__The task__
Turn the lines below into a Markdown table with the columns "Row" and "Line," giving each line a row number and omitting any blank lines.

Entries on locating words and elements
[start]

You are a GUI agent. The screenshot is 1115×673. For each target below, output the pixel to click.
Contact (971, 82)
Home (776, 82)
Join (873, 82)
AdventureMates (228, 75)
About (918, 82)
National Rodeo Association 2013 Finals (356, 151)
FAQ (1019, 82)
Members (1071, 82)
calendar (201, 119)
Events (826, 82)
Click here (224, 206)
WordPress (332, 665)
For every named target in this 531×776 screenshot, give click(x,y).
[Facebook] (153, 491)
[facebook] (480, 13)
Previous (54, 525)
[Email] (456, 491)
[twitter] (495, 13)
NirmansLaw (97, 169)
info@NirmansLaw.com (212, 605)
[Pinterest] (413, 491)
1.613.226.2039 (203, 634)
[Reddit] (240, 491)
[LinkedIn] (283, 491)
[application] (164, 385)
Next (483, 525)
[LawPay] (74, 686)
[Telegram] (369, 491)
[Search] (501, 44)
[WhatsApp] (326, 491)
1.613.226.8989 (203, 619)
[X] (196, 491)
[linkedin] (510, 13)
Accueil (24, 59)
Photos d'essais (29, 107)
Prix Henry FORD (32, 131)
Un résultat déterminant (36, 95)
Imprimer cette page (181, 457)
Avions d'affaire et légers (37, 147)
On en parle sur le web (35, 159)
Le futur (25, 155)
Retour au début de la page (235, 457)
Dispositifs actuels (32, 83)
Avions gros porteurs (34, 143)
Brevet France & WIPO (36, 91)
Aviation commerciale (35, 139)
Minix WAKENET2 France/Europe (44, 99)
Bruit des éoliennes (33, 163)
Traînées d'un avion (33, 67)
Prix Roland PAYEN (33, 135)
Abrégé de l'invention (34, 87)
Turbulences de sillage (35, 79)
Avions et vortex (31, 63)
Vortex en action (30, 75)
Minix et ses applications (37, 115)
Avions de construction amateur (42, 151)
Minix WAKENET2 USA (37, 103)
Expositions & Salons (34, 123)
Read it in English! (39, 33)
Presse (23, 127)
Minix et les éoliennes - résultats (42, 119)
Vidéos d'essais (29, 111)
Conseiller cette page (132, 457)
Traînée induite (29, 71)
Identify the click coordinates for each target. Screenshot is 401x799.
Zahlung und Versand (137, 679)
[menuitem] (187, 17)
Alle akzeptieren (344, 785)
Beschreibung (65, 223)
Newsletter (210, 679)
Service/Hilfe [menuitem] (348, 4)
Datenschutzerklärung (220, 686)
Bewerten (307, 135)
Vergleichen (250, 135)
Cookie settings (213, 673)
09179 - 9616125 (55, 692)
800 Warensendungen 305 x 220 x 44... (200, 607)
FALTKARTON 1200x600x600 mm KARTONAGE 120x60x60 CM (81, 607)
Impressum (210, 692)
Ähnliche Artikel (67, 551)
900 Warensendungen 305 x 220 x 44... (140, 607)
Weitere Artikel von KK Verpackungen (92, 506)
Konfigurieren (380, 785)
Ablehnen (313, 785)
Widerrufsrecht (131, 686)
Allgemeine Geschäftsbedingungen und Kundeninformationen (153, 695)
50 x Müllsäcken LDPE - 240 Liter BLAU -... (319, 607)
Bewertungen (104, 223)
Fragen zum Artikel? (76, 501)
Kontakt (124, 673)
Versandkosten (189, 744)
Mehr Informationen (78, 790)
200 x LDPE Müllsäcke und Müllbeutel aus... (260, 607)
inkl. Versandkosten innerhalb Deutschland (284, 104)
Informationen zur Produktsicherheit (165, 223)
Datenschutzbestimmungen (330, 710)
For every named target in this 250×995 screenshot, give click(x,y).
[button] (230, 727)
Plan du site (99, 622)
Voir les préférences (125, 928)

[end]

__Result of this task__
| Row | Line |
|---|---|
| 1 | You are a GUI agent. The screenshot is 1115×673. For each target below, output the pixel to click. |
| 2 | Contact (971, 82) |
| 3 | Home (776, 82) |
| 4 | Join (873, 82) |
| 5 | AdventureMates (228, 75) |
| 6 | About (918, 82) |
| 7 | National Rodeo Association 2013 Finals (356, 151) |
| 8 | FAQ (1019, 82) |
| 9 | Members (1071, 82) |
| 10 | calendar (201, 119) |
| 11 | Events (826, 82) |
| 12 | Click here (224, 206) |
| 13 | WordPress (332, 665) |
| 14 | For every named target in this 531×776 screenshot, give click(x,y). |
| 15 | [Facebook] (153, 491) |
| 16 | [facebook] (480, 13) |
| 17 | Previous (54, 525) |
| 18 | [Email] (456, 491) |
| 19 | [twitter] (495, 13) |
| 20 | NirmansLaw (97, 169) |
| 21 | info@NirmansLaw.com (212, 605) |
| 22 | [Pinterest] (413, 491) |
| 23 | 1.613.226.2039 (203, 634) |
| 24 | [Reddit] (240, 491) |
| 25 | [LinkedIn] (283, 491) |
| 26 | [application] (164, 385) |
| 27 | Next (483, 525) |
| 28 | [LawPay] (74, 686) |
| 29 | [Telegram] (369, 491) |
| 30 | [Search] (501, 44) |
| 31 | [WhatsApp] (326, 491) |
| 32 | 1.613.226.8989 (203, 619) |
| 33 | [X] (196, 491) |
| 34 | [linkedin] (510, 13) |
| 35 | Accueil (24, 59) |
| 36 | Photos d'essais (29, 107) |
| 37 | Prix Henry FORD (32, 131) |
| 38 | Un résultat déterminant (36, 95) |
| 39 | Imprimer cette page (181, 457) |
| 40 | Avions d'affaire et légers (37, 147) |
| 41 | On en parle sur le web (35, 159) |
| 42 | Le futur (25, 155) |
| 43 | Retour au début de la page (235, 457) |
| 44 | Dispositifs actuels (32, 83) |
| 45 | Avions gros porteurs (34, 143) |
| 46 | Brevet France & WIPO (36, 91) |
| 47 | Aviation commerciale (35, 139) |
| 48 | Minix WAKENET2 France/Europe (44, 99) |
| 49 | Bruit des éoliennes (33, 163) |
| 50 | Traînées d'un avion (33, 67) |
| 51 | Prix Roland PAYEN (33, 135) |
| 52 | Abrégé de l'invention (34, 87) |
| 53 | Turbulences de sillage (35, 79) |
| 54 | Avions et vortex (31, 63) |
| 55 | Vortex en action (30, 75) |
| 56 | Minix et ses applications (37, 115) |
| 57 | Avions de construction amateur (42, 151) |
| 58 | Minix WAKENET2 USA (37, 103) |
| 59 | Expositions & Salons (34, 123) |
| 60 | Read it in English! (39, 33) |
| 61 | Presse (23, 127) |
| 62 | Minix et les éoliennes - résultats (42, 119) |
| 63 | Vidéos d'essais (29, 111) |
| 64 | Conseiller cette page (132, 457) |
| 65 | Traînée induite (29, 71) |
| 66 | Identify the click coordinates for each target. Screenshot is 401x799. |
| 67 | Zahlung und Versand (137, 679) |
| 68 | [menuitem] (187, 17) |
| 69 | Alle akzeptieren (344, 785) |
| 70 | Beschreibung (65, 223) |
| 71 | Newsletter (210, 679) |
| 72 | Service/Hilfe [menuitem] (348, 4) |
| 73 | Datenschutzerklärung (220, 686) |
| 74 | Bewerten (307, 135) |
| 75 | Vergleichen (250, 135) |
| 76 | Cookie settings (213, 673) |
| 77 | 09179 - 9616125 (55, 692) |
| 78 | 800 Warensendungen 305 x 220 x 44... (200, 607) |
| 79 | FALTKARTON 1200x600x600 mm KARTONAGE 120x60x60 CM (81, 607) |
| 80 | Impressum (210, 692) |
| 81 | Ähnliche Artikel (67, 551) |
| 82 | 900 Warensendungen 305 x 220 x 44... (140, 607) |
| 83 | Weitere Artikel von KK Verpackungen (92, 506) |
| 84 | Konfigurieren (380, 785) |
| 85 | Ablehnen (313, 785) |
| 86 | Widerrufsrecht (131, 686) |
| 87 | Allgemeine Geschäftsbedingungen und Kundeninformationen (153, 695) |
| 88 | 50 x Müllsäcken LDPE - 240 Liter BLAU -... (319, 607) |
| 89 | Bewertungen (104, 223) |
| 90 | Fragen zum Artikel? (76, 501) |
| 91 | Kontakt (124, 673) |
| 92 | Versandkosten (189, 744) |
| 93 | Mehr Informationen (78, 790) |
| 94 | 200 x LDPE Müllsäcke und Müllbeutel aus... (260, 607) |
| 95 | inkl. Versandkosten innerhalb Deutschland (284, 104) |
| 96 | Informationen zur Produktsicherheit (165, 223) |
| 97 | Datenschutzbestimmungen (330, 710) |
| 98 | For every named target in this 250×995 screenshot, give click(x,y). |
| 99 | [button] (230, 727) |
| 100 | Plan du site (99, 622) |
| 101 | Voir les préférences (125, 928) |